90 Days Cycling in the Himalayas: Day 33: Garkone to Khaltsi

On the 33rd day we rode parallel to the Indo-Pak border following the Indus River from Garkone to Khaltsi. This was part of our 90 day ride in the Himalayas covering Spiti, Zanskar, Batalik, Ladakh, Nubra, Shyok, Pangong, Hanle, Tso Moriri, Garhwal and Kumaon!


Day 33 Garkone to Khaltsi

I woke multiple times during the night, while Driftjockey was sound asleep in the guesthouse in Garkone.

In the morning I was tired and didn’t feel rested at all.

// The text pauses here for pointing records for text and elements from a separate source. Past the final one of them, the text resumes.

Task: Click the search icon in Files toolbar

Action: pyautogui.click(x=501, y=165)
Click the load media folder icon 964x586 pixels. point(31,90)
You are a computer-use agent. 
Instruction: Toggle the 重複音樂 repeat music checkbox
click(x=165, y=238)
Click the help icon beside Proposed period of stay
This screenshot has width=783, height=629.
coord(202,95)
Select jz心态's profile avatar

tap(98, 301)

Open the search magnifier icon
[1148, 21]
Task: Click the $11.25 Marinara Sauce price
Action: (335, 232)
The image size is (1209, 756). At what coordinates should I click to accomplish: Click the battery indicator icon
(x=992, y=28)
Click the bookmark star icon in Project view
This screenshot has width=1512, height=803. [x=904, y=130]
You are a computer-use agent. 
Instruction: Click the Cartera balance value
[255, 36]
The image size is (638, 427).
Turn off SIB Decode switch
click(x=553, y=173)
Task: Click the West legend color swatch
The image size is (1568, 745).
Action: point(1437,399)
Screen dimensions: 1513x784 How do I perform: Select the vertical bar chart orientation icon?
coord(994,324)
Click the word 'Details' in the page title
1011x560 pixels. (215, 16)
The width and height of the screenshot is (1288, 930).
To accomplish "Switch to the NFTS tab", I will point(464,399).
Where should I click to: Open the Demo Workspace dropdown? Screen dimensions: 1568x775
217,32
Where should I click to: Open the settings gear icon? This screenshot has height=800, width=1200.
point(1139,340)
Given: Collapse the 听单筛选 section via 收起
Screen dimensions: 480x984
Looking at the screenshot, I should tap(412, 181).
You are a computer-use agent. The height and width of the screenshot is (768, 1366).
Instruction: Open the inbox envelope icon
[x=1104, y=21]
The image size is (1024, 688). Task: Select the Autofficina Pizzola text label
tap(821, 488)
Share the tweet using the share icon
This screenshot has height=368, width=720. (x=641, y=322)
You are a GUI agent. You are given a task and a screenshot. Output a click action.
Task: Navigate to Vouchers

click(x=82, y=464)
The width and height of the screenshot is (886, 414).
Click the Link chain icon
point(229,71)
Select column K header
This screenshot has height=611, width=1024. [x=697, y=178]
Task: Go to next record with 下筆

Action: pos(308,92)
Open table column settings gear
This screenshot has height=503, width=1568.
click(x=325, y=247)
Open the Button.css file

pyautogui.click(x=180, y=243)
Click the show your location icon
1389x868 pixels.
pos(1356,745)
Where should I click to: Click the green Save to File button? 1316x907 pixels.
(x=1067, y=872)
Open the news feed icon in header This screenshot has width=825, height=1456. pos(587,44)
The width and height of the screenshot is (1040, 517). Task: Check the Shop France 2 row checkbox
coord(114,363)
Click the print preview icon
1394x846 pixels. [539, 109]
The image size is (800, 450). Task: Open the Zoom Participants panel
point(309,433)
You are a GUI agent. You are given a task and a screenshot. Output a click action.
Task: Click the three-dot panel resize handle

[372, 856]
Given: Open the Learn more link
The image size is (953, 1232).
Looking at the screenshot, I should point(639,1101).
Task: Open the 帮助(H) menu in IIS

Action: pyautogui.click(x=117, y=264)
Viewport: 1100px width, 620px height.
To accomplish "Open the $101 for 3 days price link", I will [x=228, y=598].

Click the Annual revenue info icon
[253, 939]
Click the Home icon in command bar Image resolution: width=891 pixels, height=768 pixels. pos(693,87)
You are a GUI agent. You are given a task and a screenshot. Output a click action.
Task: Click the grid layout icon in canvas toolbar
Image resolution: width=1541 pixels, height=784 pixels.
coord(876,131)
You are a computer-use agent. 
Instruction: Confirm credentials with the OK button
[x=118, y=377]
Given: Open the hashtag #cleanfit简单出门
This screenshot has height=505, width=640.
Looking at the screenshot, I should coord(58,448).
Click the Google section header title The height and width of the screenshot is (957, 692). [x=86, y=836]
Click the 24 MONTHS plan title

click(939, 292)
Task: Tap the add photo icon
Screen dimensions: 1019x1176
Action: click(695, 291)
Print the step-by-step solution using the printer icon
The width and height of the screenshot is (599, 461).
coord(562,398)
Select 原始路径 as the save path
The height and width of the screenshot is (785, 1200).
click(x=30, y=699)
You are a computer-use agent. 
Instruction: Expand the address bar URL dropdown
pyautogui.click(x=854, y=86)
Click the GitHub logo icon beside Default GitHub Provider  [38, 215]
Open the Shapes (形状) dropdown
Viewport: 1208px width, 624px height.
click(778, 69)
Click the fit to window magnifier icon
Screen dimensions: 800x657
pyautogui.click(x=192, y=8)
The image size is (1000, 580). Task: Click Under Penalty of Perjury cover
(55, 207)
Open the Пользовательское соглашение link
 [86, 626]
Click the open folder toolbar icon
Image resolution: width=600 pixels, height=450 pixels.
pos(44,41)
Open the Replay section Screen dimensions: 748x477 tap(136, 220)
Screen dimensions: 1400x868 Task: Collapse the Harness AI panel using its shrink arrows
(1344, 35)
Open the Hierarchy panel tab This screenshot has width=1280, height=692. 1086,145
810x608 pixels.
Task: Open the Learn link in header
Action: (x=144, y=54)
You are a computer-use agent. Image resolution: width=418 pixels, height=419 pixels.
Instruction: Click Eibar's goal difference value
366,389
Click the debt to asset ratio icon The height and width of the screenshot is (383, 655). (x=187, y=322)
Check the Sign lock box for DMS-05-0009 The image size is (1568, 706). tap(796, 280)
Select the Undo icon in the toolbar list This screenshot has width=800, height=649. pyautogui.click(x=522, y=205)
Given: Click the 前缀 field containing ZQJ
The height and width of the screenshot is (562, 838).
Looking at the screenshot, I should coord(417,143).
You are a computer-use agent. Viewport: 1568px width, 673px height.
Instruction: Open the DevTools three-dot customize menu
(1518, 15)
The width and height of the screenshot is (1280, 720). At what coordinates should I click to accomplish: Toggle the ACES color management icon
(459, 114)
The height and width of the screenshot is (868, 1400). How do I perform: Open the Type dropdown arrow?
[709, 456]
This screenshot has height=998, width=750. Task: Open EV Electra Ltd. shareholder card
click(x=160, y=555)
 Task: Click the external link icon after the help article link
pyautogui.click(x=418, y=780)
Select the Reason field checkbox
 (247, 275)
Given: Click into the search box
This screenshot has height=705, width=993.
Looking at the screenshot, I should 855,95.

We left after Driftjockey had plucked a few plums, stuffed his face with some and his bag with the rest.

Plum Tree in Garkone
Plum thief outside and plum eater inside
Garkone Village
High speed downhilling with luggage, without bike! For those wondering why are we wearing our helmets even while walking? Well it was the most convenient place to keep!
Apricot Tree in Garkone
Apricot Tree. The fruit is different, Driftjockey’s actions remain the same!

Along the border…

We were still on the back road away from traffic, pretty close to the Indo-Pak border. We rode through village after village, with each one having an army base. This isn’t a place you want to mess around!

The next 8-10 villages had some form of accommodation or the other and anyone looking to ride this route should keep that in mind.

Cycling from Garkone to Khaltsi along the Indus River
The raging Indus River was our constant companion

South Indian Hospitality in the Himalayas!

As we were passing a unit of the army, someone yelled out, from where are you’ll? Driftjockey responded ‘Kerala’ and we were promptly invited for lunch and a Malyali soldier was also called upon for conversation. We had already eaten at an army run canteen, so we declined the offer. But they didn’t take no for an answer and stuffed our bags and pockets with apples and bananas. I had my bags overflowing with fruit and filled my pockets as well.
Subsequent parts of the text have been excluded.